Many Natural Language Processing (NLP) tasks, such as sentiment analysis or syntactic parsing, have benefited from the development of word embedding models. In particular, regardless of the training algorithms, the learned embeddings have often been shown to be generalizable to different NLP tasks. In contrast, despite recent momentum on word embeddings for source code, the literature lacks evidence of their generalizability beyond the example task they have been trained for.


In this experience paper, we identify 3 potential downstream tasks, namely code comments generation, code authorship identification, and code clones detection, that source code token embedding models can be applied to. We empirically assess a recently proposed code token embedding model, namely code2vec’s token embeddings. Code2vec was trained on the task of predicting method names, and while there is potential for using the vectors it learns on other tasks, it has not been explored in literature. Therefore, we fill this gap by focusing on its generalizability for the tasks we have identified.
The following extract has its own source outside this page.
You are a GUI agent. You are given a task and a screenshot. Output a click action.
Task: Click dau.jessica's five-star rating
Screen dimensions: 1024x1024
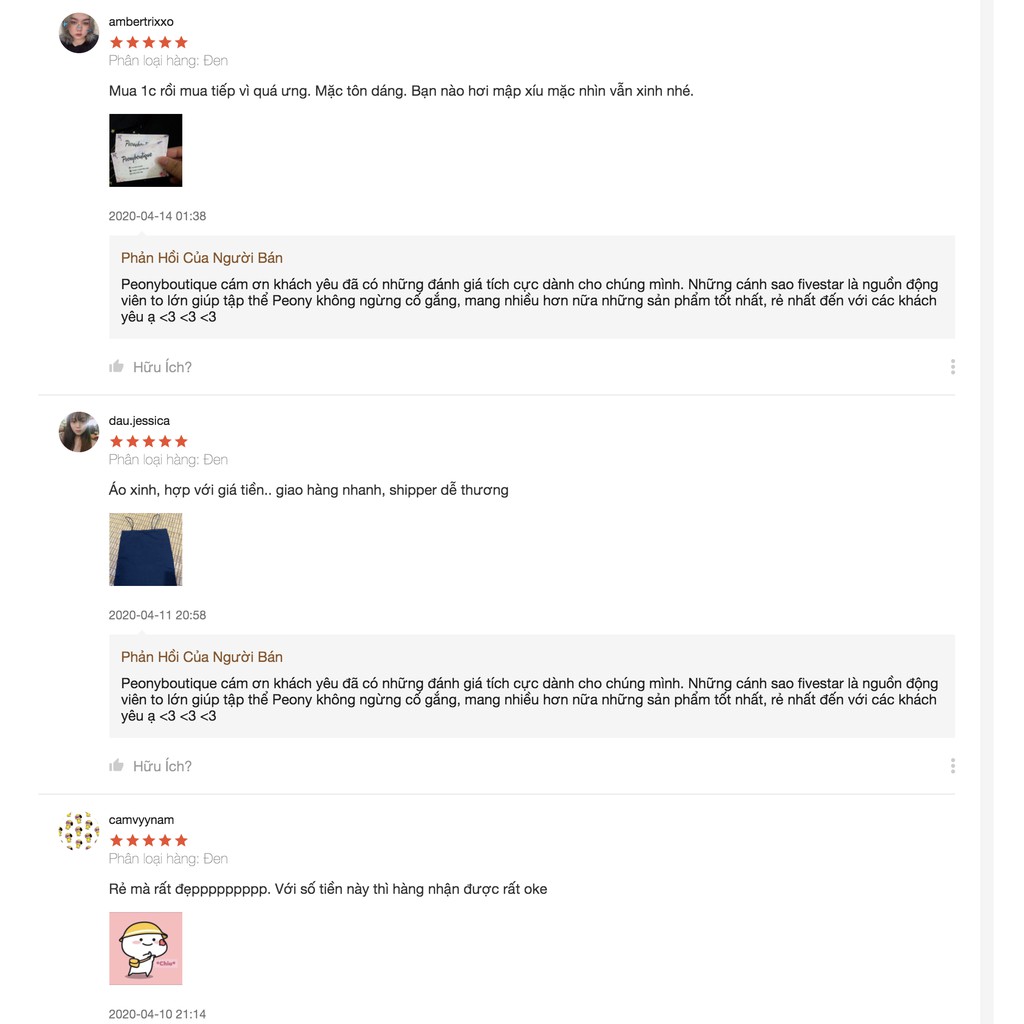click(148, 441)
Eventually, we show that source code token embeddings cannot be readily leveraged for the downstream tasks. Our experiments even show that our attempts to use them do not result in any improvements over less sophisticated methods. We call for more research into effective and general use of code embeddings.


This a pre-conference talk for 34th IEEE/ACM International Conference on Automated Software Engineering (ASE 2019).

 


About the Speaker


KANG Hong Jin is a PhD student in School of Information Systems, Singapore Management University. He is supervised by Associate Professor David Lo.